Et face à ce travail de déstructuration sociale en profondeur, la réponse la plus pertinente en terme d’organisation peut-elle consister à supprimer les premiers pôles de proximité que constituent les cellules plutôt que d’interpeller nos pratiques politiques et militantes en travaillant à retisser autant que faire se peut du lien social et en nous inscrivant à contre-courant de cette entreprise de destruction ?

Une autre caractéristique qui s’est fortement accrue ces dernières décennies réside dans la financiarisation de l’économie avec des conséquences sociales désastreuses sur l’ensemble de la planète. Là encore, une posture trop défensive nous a enfermé dans une dichotomie artificielle abondamment propagée par la pensée dominante :

Nous aurions d’un côté les tenants du « social », pleins de bonnes intentions mais peu au fait des réalités et de l’autre les tenants de « l’économique », sévères certes mais en prise avec les contraintes du réel.

Or lorsque l’on mesure les dégâts sociaux, économiques, écologiques ainsi que les innombrables gâchis induits par cette évolution du capitalisme, il est aisé de constater que cette thèse relève de la fable et qu’aujourd’hui l’opposition qui existe est celle entre une vision financière et une vison économique et sociale, l’exemple d’Airbus en est une des dernières illustrations les plus criantes ; sans parler de la comparaison entre services publics et soumission aux intérêts financiers par la dérégulation dans des secteurs comme le transport ou l’énergie par exemple.

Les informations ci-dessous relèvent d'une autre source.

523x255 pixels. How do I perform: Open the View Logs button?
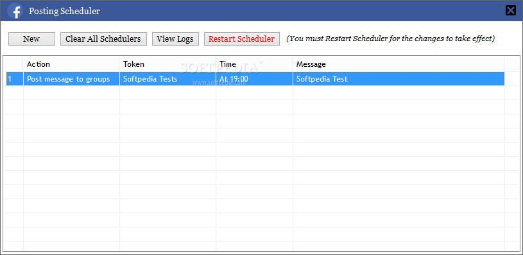(175, 39)
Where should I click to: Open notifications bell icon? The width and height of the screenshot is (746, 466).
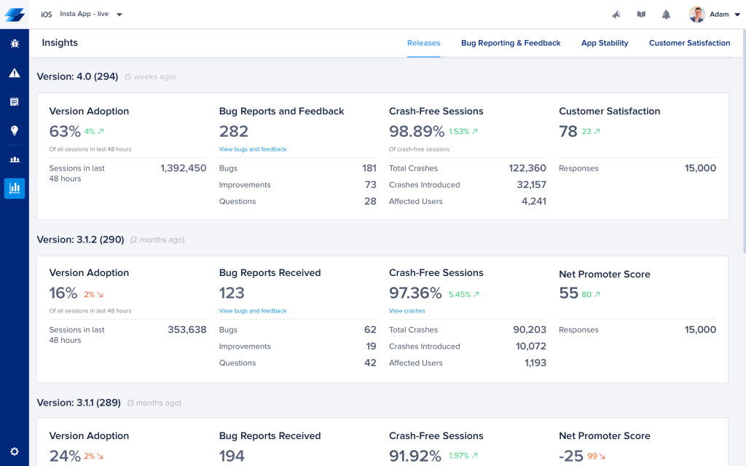pos(666,15)
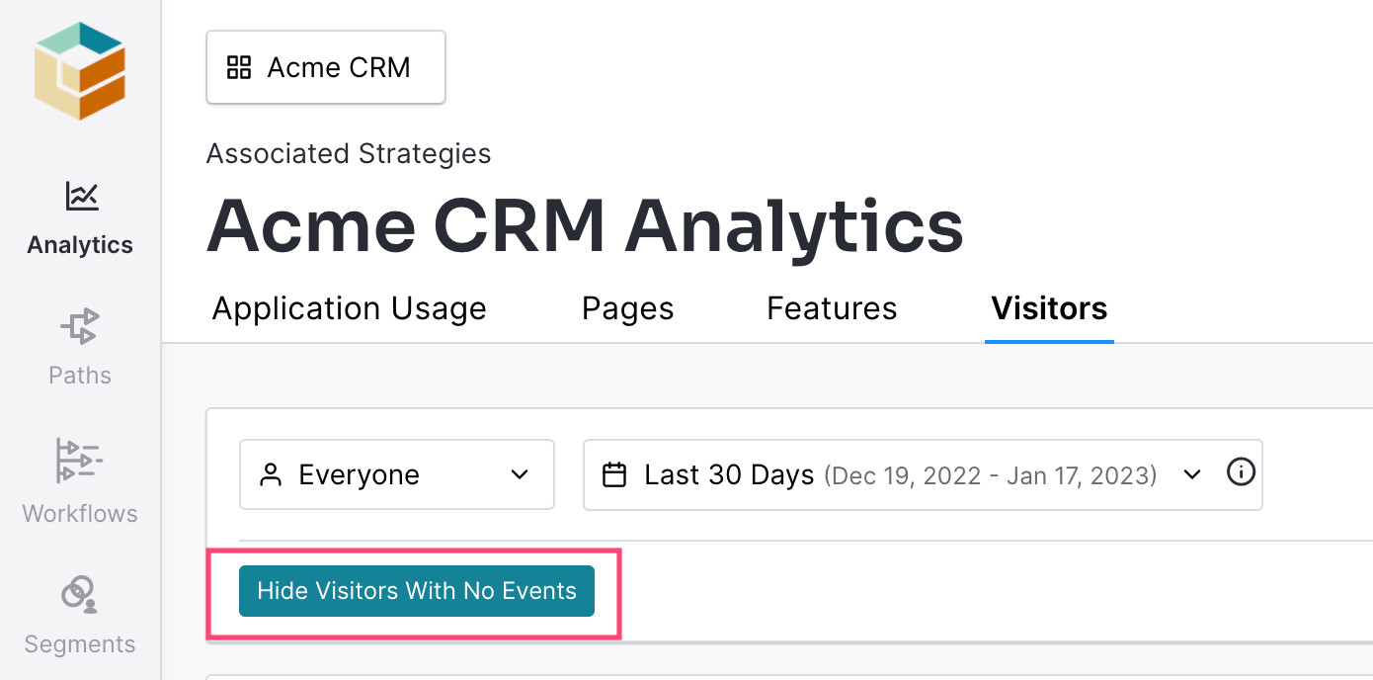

Il me semble donc plus que jamais nécessaire de porter cette identité communiste en travaillant à mettre en cohérence nos pratiques, nos choix d’organisation et de stratégies et nos valeurs afin de recouvrer une ambition sociale et idéologique indispensable pour faire face aux combats qui nous attendent.

S’il me semble essentiel que nous soyons force de propositions, elles ne peuvent prendre toute leur mesure que dans la clarté des idées et des objectifs.

Une grande partie de la crédibilité du mouvement communiste s’est construite dans sa capacité à pouvoir construire une contre-culture et un contre-système face aux ravages du capitalisme. Et aussi dans son ambition formatrice d’éducation populaire.

Sans glorifier une histoire non dénuée d’errements mais aussi riche de combien d’avancées humaines et sans cultiver un passéisme sans issue, je ne vois pas pour quelle raison il nous faudrait la mettre à l’encan et avec elle tous les enseignements que nous pouvons en tirer, sous prétexte de continuer à exister. C’est à mon sens le plus sûr moyen de disparaître ou de nous fondre dans les délices empoisonnés des jeux de pouvoir institutionnels.

Si nous nourrissons l’ambition de faire grandir ce combat vital pour la planète et tous ses peuples contre le capitalisme, cela n’est assurément pas en baissant la barre idéologiquement que nous y parviendrons, ni en conditionnant le contenu de notre projet à une stratégie d’alliances électorales ou politiques.

C’est plutôt de la nature du projet dans une perspective clairement anticapitaliste que doivent naître des rassemblements et en luttant pour que chaque citoyen se réapproprie sa capacité d’élaboration et d’intervention dans le combat politique!